All entries for February 2006
February 18, 2006
Wake up saturday morning, late. coz I finished work at 4ish this morning.
Called Soo, started as how she did in her interview and now I am here crying so badly…
I dunt want to quit the job, because i like the people: Manny, Roman, Ajay, Soo Ann, William, David, C.e, Sophia, Hamid, Abdule. Manny is like a sweet big sister, she cheers me and and treating me nice; Roman is knowing everying, like gambling but working hard and enable his team finish cleaning up quickly; Ajay is a very harding working, reliable, lovely person with a super kind heart, he says that he likes washing, but I know he just too kind to leave the heavy job to the others; Soo Ann is like a little sister, but she is so mature and independent, I didnt achieve what she have now when i was at her age; William is just very nice, smart, hard-working guy, he always help and leaves no mess behind; David, he is quiet but if you are nice to him, he'll be nice to you as well, and his smile is very sweet; C.e is little, kind, but good to work with; Sopia is straight forwards, need regular sleep; Hamid and Abudle is no longer in Battered, but they were such nice person~ miss them so much. I even like the "John English", although he was 'silly', never know how to prioritize his work. but he has a kind heart and he makes funny "I~" noise. All of them are caring and we work like a team, we deal with the hardship together and we cheering each other up..
But all of these will be destroyed, and I might have to leave all these nice people because of BLOODY white chick.
I was felt bad about that group email thing, but now, I dunt care about it any more.
Throughout my life untill now, I did met some very mean people, and I had been treated unfairly, also had people that I thought they were my best friends talking insane behind my back at my early ages, when i started work, the worst experiences that I had included had ice cream thrown on my face when I was serving food, had somenone ridiculous cursing and spit at me… but doesnt matter how bad I was the situation was, I managed to learn from it and become more and more stronger. I never lose faith in human being, I am tring to be a man of understanding, I find excuses for people when they are making mistakes, I am trying my best to make the others happy and I hate to bother or trouble my friends~~
Guess now, I am meeting another milestone of my experience with mean people.

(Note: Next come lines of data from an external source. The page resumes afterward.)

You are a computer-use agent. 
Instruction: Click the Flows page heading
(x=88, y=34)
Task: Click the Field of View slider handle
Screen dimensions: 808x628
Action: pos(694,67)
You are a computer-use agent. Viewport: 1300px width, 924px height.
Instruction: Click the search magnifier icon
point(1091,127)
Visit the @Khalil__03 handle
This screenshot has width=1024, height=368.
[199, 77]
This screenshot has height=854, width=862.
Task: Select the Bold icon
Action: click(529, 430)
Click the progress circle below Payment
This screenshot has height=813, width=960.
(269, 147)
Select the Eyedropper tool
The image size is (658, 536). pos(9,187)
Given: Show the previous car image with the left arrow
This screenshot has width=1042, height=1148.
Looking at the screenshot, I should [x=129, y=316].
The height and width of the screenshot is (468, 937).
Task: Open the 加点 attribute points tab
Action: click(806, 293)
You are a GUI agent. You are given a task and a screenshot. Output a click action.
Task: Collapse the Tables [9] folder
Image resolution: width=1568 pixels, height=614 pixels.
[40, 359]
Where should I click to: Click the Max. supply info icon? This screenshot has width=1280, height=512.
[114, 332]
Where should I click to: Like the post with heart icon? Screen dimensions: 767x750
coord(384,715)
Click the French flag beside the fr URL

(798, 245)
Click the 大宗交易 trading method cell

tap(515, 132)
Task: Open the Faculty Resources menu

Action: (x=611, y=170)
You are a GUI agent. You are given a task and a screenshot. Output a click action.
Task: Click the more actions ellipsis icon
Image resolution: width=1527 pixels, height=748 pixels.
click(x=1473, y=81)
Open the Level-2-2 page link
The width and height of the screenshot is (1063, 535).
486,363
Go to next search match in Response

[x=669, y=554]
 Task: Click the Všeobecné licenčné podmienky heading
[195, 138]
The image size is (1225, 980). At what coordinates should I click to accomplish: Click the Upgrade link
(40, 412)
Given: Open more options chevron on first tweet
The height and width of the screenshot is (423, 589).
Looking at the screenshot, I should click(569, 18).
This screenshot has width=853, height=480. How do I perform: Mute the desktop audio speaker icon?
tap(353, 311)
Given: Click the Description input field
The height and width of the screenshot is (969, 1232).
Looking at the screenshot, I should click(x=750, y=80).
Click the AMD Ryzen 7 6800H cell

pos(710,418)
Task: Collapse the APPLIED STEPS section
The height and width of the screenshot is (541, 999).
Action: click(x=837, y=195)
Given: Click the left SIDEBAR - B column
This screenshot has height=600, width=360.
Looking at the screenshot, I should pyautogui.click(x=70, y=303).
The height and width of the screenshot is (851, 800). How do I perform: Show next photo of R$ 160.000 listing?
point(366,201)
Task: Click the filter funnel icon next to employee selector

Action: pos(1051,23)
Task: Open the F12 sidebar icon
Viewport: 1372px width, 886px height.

I really, cant stand on her. I was trying hard to be nice to her but she is the type of people which I will never be able to get along with! I dunt hate people because they are not nice to me, but I will if they are treating my friends with no respect and mean. I was hope and willing to make it up, even she is such a incomplete thing, I would give her chances. But the fact is telling me, she dunt deserve it.
I have the "Equal Opportunity" Sign on my Battered T-Shirt, but do you really think that the EQUAL truly exist?! when a white rumormonger is always believed by the managers and all her non-british colleagues get dismissed or investigated. I doubted.
I will leave Battered sooner or later coz I am graduating, god bless the nice people and you ever come across to buy food in Battered, be nice to the staffs, they are working under pressures and long hours, customers shall learn to respect their public servant as well. They could be students who are working hard to earn some extra cash, so they do not have to ask money from their parents; they may be father of 2 children, they are working hard to feed and support the life of their family.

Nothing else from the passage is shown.